Case ID: ad2d_227/html/0396-01.html
Source: Caselaw Access Project
Author: {"author": "", "license": "Public Domain", "url": "https://static.case.law/"}
Date Created: 2024-08-24T03:29:51.129683

Russell Sirico et al., Appellants, v Beckerle Lumber Supply Co., Inc., et al., Respondents.
    [642 NYS2d 55]
   In an action to recover damages for personal injuries, etc., the plaintiffs appeal from an order of the Supreme Court, Rockland County (Weiner, J.), dated April 6, 1995, which, upon granting the separate motions of the defendants Commonwealth Wood Preservers, Inc., Hoppers Company, Inc., and Hickson Corporation, and the defendant Beckerle Lumber Supply Co., Inc., respectively, to renew or reargue the denial of their respective motions for summary judgment dismissing the complaint, granted their respective motions for summary judgment dismissing the complaint.
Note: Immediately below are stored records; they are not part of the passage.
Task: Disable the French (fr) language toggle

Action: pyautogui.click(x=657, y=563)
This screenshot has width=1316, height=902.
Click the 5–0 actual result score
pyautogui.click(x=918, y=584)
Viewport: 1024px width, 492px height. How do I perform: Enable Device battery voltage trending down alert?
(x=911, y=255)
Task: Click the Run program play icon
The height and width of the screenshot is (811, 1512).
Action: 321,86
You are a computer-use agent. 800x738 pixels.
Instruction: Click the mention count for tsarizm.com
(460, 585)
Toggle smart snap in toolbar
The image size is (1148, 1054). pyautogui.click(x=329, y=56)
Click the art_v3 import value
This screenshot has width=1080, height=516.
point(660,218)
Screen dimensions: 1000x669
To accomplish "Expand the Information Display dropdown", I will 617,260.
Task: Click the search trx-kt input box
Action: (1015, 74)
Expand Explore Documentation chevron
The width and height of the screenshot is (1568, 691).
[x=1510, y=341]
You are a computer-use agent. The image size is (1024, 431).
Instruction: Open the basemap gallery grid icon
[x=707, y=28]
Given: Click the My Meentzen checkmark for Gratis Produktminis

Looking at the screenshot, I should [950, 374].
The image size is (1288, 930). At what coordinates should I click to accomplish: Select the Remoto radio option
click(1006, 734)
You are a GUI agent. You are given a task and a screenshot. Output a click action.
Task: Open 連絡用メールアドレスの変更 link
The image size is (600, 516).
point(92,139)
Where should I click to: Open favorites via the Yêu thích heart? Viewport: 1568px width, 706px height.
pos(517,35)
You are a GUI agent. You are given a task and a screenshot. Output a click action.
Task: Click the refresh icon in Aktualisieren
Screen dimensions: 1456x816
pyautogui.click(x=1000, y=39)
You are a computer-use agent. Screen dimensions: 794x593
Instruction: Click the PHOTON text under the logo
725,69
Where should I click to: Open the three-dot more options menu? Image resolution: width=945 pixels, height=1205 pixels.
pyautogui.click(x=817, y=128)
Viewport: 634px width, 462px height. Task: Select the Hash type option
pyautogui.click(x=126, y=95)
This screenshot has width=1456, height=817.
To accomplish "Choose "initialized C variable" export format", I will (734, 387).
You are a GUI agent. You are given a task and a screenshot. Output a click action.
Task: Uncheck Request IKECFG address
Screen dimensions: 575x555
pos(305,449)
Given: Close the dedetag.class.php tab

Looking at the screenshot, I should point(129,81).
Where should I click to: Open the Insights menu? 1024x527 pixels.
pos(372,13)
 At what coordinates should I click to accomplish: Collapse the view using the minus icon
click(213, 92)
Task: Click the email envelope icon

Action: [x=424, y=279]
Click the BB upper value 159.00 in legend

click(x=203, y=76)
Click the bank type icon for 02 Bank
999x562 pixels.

Ordered that the order is affirmed, without costs or disbursements.

All but one of the plaintiffs’ causes of action, regardless of how they were pleaded, are premised upon the defendants’ alleged failure to adequately label certain products and warn of the potential safety hazards associated with Chromated Copper Arsenate, and are therefore preempted by the Federal Insecticide, Fungicide, and Rodenticide Act (hereinafter FIFRA) (7 USC § 136 et seq.; see also, Warner v American Flouride Corp., 204 AD2d 1).

Although the FIFRA does not preempt the cause of action based on negligent testing of the pesticide or of the lumber in which the pesticide was impregnated (see, Warner v American Flouride Corp., supra; Worm v American Cyanamid Co., 5 F3d 744, 749; Bingham v Terminix Intl. Co., 850 F Supp 516; Burke v Dow Chem. Co., 797 F Supp 1128, 1148; Wallace v Parks Corp., 212 AD2d 132), such an action cannot be asserted against the defendant Beckerle Lumber Supply Co., Inc., which was the retail distributor of the wood (see, Alfieri v Cabot Corp., 17 AD2d 455, affd 13 NY2d 1027). With respect to the remaining defendants, the plaintiffs failed to submit any evidentiary proof in support of this cause of action. Under these circumstances, the Supreme Court properly granted the defendants’ respective motions for summary judgment dismissing the complaint.

The plaintiffs’ remaining contentions are without merit. Mangano, P. J., Miller, Ritter and Pizzuto, JJ., concur.